For brave Macbeth (well he deserves that name), / Disdaining Fortune, with his brandish’d steel, / Which smok’d with bloody execution, / Like Valour’s minion, carv’d out his passage, / Till he fac’d the slave; / Which ne’er shook hands, nor bade farewell to him, / Till he unseam’d him from the nave to the chops, / And fix’d his head upon our battlements.
Act I, Scene 2
Context
The wounded Captain reports to King Duncan on the recent battle, describing how Macbeth fought through enemy forces to kill the rebel leader Macdonwald and mount his head on the battlements.
Analysis
The phrase 'unseam'd him from the nave to the chops' uses the domestic verb 'unseam' (to rip open stitching) to describe splitting a man's body from navel to jaw, making butchery sound like ordinary work.

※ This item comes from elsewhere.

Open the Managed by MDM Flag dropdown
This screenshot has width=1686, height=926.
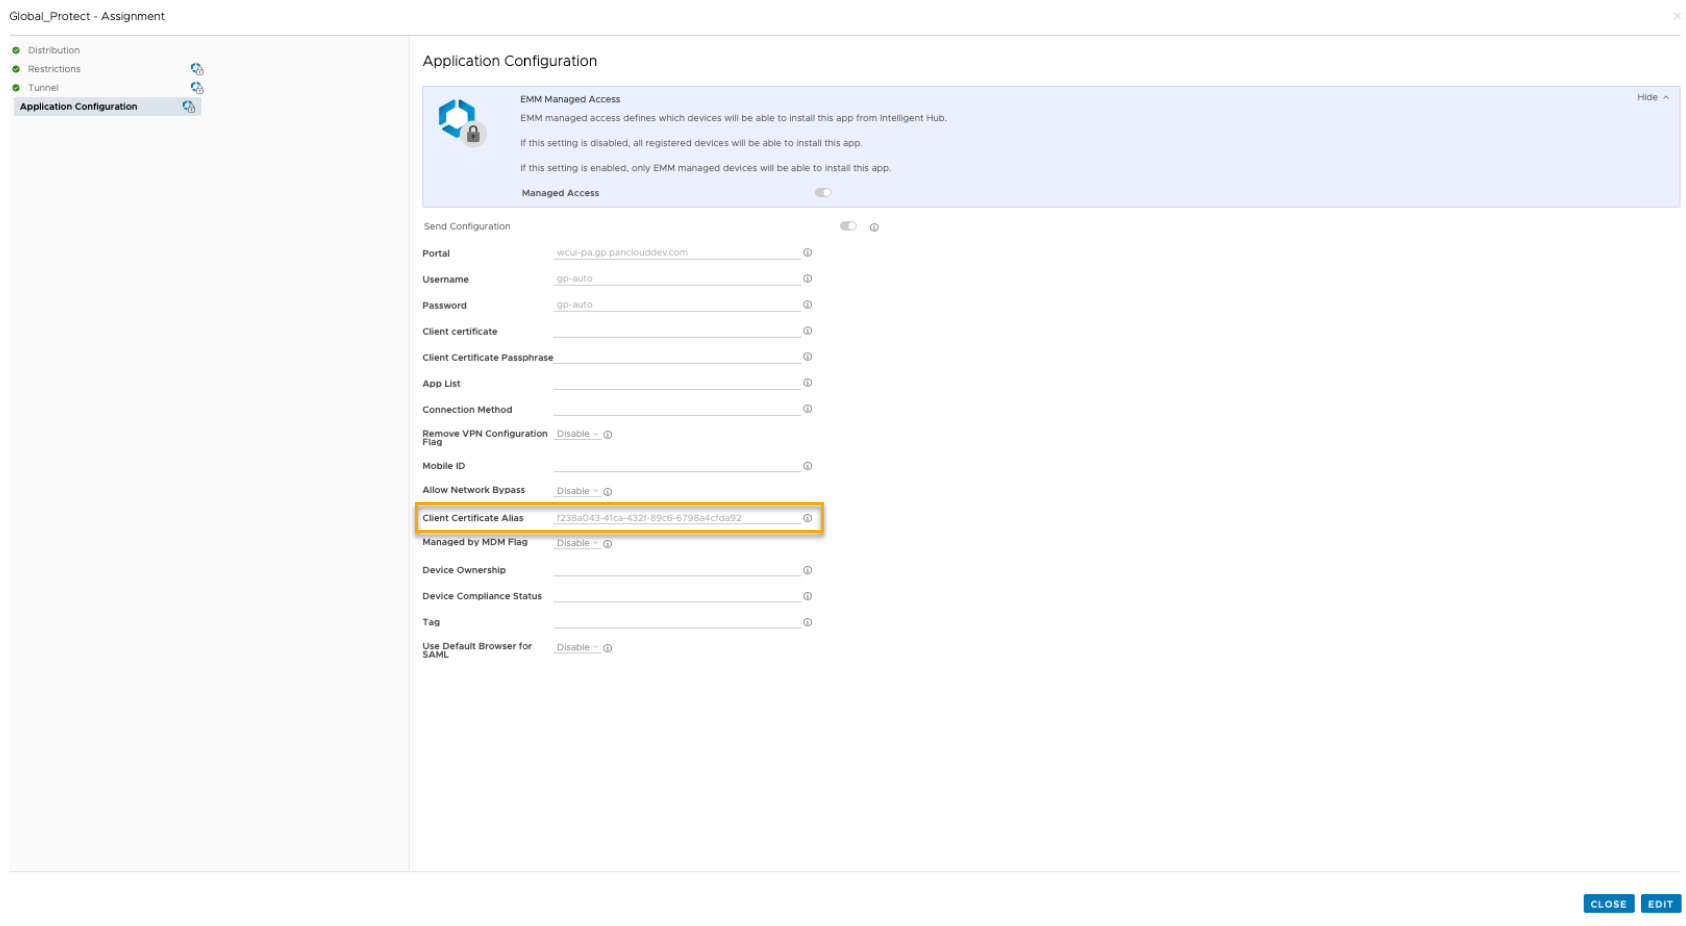click(577, 543)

This diction choice treats extreme violence as casual competence, positioning the audience to see Macbeth's brutality not as disturbing but as heroic—a confusion of valor and savagery that previews his later moral collapse.
Essay Tip
Use this to argue that Shakespeare introduces Macbeth as a hero through language that already blurs the line between courage and cruelty—the play's tragedy is less a fall from goodness than an expansion of violence he was always capable of.